The bar allegedly had armed security without board approval, didn’t report assault and battery on a patron with a dangerous weapon, failed to supervise the conduct of the licensed establishment, and failed to call the police, the Globe reported.
The police seized the license at the behest of the Office of Consumer Affairs and Licensing, which indefinitely suspended the bar’s entertainment license. The notice of the suspension alleges that the bar never submitted a security plan to the Office after they were approved for the license last year.
“Under the direction of the licensing board, detectives advised the establishment that their entertainment license was being immediately, indefinitely suspended,” the police report said, according to WCVB. “The establishments’ entertainment license was seized and returned to the licensing board.”
The bar could get its entertainment license back if it turns in its security plans for review.
Its liquor license is still valid and the bar remains open.
The bouncer was identified Monday as 39-year-old Alvaro Omar Larrama of East Boston. He was charged with murder for the death of Daniel Martinez, a Marine veteran from Illinois who was in Boston last weekend for St. Patrick’s Day festivities.
Martinez was stabbed outside Sons of Boston Saturday evening around 7 p.m. after Larrama denied him and his friend entrance into the bar and they got into a fight.

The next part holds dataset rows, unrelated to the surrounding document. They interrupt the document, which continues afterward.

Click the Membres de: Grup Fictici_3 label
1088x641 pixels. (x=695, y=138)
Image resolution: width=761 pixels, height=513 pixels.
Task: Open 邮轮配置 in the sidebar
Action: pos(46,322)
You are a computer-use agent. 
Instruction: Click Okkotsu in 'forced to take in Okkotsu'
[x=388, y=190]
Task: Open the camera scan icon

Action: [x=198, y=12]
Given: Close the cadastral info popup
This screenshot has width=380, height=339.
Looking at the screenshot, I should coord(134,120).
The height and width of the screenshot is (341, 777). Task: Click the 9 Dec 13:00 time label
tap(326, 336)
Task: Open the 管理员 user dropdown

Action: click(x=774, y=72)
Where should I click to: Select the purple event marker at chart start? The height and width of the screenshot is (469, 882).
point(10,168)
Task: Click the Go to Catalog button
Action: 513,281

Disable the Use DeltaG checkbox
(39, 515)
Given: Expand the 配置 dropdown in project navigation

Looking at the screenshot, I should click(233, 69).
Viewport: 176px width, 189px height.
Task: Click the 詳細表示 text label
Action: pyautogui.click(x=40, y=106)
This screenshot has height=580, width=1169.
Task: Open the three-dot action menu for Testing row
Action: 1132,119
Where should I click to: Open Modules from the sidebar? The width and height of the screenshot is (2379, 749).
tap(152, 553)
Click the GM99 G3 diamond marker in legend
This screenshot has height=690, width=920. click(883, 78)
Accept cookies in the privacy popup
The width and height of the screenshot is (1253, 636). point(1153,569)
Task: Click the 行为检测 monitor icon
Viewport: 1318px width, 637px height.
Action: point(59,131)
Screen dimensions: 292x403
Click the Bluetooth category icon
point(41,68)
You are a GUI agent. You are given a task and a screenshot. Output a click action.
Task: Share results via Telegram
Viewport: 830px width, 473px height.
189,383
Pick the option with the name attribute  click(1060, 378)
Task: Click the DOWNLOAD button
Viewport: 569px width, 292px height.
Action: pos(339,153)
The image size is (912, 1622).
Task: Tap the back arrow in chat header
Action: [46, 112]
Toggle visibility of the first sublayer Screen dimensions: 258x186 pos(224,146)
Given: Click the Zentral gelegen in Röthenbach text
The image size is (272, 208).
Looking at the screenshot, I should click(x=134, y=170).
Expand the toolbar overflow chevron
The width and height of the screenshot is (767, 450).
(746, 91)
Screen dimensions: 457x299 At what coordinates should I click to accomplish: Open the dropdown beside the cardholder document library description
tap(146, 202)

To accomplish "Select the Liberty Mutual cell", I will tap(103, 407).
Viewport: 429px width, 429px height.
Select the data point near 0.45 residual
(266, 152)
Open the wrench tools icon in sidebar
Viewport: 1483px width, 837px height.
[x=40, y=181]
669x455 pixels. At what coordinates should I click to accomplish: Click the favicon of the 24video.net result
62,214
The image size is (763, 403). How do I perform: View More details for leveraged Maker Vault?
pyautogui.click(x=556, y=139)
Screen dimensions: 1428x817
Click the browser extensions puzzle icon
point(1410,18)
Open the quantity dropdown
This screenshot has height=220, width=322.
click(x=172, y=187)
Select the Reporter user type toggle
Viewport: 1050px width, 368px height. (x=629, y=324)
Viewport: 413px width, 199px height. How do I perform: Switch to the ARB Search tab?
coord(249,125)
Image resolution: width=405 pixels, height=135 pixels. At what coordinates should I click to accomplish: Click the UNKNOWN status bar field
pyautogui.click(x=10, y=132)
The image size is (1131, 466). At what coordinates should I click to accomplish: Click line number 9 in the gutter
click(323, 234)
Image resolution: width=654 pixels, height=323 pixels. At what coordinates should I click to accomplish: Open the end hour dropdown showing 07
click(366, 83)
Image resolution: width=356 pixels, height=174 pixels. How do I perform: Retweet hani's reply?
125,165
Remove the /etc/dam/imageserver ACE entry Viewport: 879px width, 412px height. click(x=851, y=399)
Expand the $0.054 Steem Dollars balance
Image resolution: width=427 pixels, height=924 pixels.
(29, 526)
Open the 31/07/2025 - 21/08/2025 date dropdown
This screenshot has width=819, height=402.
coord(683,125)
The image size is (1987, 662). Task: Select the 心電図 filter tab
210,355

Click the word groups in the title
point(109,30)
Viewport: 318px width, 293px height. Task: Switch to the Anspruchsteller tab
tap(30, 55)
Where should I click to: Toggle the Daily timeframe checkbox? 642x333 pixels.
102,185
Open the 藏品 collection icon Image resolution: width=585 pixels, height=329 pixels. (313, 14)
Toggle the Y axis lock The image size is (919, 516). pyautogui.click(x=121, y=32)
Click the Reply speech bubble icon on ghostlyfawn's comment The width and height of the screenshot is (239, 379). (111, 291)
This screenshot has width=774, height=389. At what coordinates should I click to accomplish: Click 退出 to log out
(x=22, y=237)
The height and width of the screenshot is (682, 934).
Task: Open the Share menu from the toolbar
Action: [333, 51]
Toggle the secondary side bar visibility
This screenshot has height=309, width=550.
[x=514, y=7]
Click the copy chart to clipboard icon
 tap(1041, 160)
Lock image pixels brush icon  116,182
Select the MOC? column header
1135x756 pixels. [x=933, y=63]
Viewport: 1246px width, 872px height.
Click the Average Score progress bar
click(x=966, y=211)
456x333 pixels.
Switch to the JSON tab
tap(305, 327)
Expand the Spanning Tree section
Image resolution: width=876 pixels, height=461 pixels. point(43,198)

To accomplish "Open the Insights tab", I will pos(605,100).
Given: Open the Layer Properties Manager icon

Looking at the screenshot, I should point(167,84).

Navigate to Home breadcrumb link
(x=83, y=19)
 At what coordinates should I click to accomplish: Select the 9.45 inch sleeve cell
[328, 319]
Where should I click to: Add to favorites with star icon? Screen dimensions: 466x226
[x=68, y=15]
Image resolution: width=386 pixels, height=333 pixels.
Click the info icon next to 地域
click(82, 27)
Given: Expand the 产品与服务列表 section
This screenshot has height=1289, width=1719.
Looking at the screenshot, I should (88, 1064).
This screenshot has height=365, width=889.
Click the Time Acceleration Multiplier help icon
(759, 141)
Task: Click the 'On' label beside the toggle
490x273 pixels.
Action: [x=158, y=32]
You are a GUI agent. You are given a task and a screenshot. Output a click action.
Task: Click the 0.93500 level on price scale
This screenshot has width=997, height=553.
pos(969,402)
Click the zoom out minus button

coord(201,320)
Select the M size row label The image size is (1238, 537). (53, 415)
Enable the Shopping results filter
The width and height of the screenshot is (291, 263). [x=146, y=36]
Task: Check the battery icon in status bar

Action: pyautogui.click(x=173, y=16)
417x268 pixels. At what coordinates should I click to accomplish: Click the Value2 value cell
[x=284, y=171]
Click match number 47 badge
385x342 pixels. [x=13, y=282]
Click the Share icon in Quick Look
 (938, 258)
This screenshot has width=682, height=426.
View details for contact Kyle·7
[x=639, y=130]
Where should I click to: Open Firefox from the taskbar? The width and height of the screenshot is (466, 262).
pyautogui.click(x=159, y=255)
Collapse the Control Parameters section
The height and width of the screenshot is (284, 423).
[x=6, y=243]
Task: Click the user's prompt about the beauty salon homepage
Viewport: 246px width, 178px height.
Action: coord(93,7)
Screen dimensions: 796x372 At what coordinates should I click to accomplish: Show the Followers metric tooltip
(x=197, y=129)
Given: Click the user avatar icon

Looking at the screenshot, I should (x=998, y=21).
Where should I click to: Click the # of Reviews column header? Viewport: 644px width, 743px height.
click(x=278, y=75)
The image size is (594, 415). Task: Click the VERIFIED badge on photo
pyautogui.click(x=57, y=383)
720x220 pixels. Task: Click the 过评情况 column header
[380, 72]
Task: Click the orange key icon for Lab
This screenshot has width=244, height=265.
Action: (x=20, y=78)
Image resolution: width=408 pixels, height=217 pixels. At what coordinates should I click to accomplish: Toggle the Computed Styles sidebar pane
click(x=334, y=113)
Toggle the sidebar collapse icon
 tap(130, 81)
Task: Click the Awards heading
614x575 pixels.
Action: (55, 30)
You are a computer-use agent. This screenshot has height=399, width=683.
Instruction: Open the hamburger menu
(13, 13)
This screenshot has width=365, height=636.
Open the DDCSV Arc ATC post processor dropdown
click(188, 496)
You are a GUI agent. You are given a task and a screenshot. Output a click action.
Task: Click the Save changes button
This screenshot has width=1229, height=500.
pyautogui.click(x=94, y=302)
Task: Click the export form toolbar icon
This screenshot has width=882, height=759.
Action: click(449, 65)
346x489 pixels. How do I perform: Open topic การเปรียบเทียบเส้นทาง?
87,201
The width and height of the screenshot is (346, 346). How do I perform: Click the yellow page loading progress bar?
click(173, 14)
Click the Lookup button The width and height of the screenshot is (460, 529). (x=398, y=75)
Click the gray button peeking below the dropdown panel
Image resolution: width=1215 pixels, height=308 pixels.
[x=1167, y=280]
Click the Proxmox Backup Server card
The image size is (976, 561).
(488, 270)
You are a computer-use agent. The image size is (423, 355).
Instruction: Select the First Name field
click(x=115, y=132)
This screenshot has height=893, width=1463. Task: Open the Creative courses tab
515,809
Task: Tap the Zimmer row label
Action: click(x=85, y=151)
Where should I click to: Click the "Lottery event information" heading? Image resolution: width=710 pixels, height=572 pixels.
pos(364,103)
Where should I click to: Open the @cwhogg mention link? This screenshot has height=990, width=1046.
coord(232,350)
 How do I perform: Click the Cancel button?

Martinez was found by police with one stab wound and taken to Massachusetts General Hospital where he died of his injuries.
According to the Globe, this is the third incident where a bouncer at Sons of Boston assaulted a customer within the last year.
The first incident was in October 2021 when a bouncer assaulted a customer in front of a police officer, the Globe reported. The bouncer was fired.
The second incident was in January when a Connecticut man told police two bouncers assaulted him, putting him in a chokehold and throwing him out of the bar, the Globe reported.
In both cases, follow-up on the incidents resulted in no punitive actions from City agencies, the newspaper wrote.